After working for a very long time with the same government agency, Keisling’s friend made the transition from male to female. She was told that she could not use the women’s bathrooms in the agency unless she had genital surgery, which she did not originally plan to do. She was forced to use the closest outside bathroom, which was 20 miles away. Since this was so inconvenient, she had genital surgery which was butchered and left her incontinent. She received no salary raise in 10 years, making her the second longest working employee but also the lowest paid.
Many insurance companies discriminate against transgender people and refuse to pay for transgender-related surgeries. For example, Keisling’s friend’s insurance company refused to pay for sex-change surgery. They also refused to cover the consequences of a coronary event because they claimed the stress causing it was transgender-related.
“This kind of nonsense still happens all the time,” said Keisling about the extreme experiences of her friend, but she made the point that it usually does not all occur to the same person.
Keisling further explained that transgender people are four times more likely than people in the general population to be living on less than $10,000 per year.

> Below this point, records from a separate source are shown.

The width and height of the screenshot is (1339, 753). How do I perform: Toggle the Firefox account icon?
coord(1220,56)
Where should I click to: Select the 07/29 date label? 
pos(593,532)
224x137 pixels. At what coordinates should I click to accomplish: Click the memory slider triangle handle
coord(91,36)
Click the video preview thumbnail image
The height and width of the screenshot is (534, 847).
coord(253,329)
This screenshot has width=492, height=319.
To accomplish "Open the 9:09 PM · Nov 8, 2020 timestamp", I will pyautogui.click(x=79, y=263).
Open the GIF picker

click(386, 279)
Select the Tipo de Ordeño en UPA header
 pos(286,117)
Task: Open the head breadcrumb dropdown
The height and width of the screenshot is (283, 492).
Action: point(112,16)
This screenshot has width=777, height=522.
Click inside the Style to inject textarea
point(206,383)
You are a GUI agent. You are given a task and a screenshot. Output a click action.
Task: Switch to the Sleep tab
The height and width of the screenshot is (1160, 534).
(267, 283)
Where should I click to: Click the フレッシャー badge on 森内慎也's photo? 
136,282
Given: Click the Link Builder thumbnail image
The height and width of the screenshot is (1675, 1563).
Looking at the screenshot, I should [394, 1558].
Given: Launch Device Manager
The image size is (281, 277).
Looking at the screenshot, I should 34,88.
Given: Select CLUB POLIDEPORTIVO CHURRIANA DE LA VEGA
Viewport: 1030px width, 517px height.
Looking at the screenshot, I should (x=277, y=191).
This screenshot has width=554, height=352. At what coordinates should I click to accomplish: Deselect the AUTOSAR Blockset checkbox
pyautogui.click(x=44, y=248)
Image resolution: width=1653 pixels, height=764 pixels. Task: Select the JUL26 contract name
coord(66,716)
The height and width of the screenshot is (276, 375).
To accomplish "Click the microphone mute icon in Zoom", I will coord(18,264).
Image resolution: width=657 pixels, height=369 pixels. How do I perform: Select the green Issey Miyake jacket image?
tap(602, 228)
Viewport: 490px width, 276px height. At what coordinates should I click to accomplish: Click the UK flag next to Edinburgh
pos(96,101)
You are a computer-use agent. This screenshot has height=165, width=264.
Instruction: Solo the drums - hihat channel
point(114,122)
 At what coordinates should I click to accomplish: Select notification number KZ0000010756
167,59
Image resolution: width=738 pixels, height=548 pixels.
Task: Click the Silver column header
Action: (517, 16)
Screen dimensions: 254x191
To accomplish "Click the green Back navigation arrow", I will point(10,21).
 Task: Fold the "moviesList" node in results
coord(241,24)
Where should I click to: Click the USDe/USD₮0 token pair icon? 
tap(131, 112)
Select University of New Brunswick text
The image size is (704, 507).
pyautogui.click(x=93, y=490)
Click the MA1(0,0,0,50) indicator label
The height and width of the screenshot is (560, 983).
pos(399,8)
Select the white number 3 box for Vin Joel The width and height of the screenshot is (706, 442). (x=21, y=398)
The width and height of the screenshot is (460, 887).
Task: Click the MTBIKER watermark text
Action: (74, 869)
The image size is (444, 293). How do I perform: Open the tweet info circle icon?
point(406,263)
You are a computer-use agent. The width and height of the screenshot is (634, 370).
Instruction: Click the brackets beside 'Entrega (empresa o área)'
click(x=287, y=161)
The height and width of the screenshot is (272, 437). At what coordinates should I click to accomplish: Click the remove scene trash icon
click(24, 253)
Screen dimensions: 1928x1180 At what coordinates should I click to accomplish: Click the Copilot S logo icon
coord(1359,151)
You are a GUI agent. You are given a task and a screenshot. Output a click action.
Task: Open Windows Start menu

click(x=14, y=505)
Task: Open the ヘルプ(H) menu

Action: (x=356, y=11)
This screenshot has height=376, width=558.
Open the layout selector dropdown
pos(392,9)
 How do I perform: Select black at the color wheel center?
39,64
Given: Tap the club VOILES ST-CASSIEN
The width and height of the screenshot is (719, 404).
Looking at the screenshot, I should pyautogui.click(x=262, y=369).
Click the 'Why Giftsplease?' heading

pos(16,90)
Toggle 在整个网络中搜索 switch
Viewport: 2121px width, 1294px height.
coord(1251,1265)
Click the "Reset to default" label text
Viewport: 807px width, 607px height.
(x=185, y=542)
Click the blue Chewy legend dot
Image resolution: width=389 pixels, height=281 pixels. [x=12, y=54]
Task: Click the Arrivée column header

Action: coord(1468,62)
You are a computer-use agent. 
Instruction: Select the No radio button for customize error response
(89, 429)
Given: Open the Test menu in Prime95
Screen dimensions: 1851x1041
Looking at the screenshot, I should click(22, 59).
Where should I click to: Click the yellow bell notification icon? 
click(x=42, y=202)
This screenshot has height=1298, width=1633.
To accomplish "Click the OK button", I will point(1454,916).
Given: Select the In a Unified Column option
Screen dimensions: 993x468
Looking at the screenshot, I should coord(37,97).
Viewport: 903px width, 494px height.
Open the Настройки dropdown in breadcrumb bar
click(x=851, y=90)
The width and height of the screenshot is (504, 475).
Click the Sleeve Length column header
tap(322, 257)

She also said that seven percent of transgender people had been expelled from school. “Seven percent of any subgroup being expelled means it must have something to do with being a part of the subgroup.”
“While things are getting so much better, there are still about a million tragedies every day,” said Keisling, referring to transgender directed violence and transgender people being turned away from hospitals.
Keisling closed her discussion by saying, “I was born. That’s it. I’m really just a person… Transgender people are not ordinary, they are extraordinary.” They live to face violence and discrimination every day without changing back to the discriminatory and generally accepted gender norms of society.
“I’m really excited SMCM is beginning to spread awareness on transgender issues,” said sophomore Aimhirghin Gilligan. “Mara gave a great introduction to understanding some of the issues that face transgender persons, and suggestions for things people can do to respect and support their trans* friends, family, and classmates on and off campus.”
Trans* is a more general term than transgender, which includes transsexual, non-binary, genderfluid, tranvestite, etc. identified people along with transgender people.
“I thought Ms. Keisling’s talk was fantastic,” said senior Jess O’Rear. “My only gripe with the event… was that the audience was made up mostly of students who already ‘get it.’ … I’d hoped more students would have shown up who were less aware of the issues surrounding trans* identities and activism, because I feel like a large step that a majority of society – including this campus – needs to take is simply learning that trans* people exist, and that there are many obstacles that trans* people face just trying to live comfortably in a culture with such a strict gender binary in place.”
“It… seemed like [Keisling] inspired both me and the rest of the audience to go and and do what they can – like going to the local hospital and making sure they have good practices for LGBTQ people,” said senior Johanna Galat. “It definitely got me excited about the possibilities for creating an inclusive, trans-friendly campus!”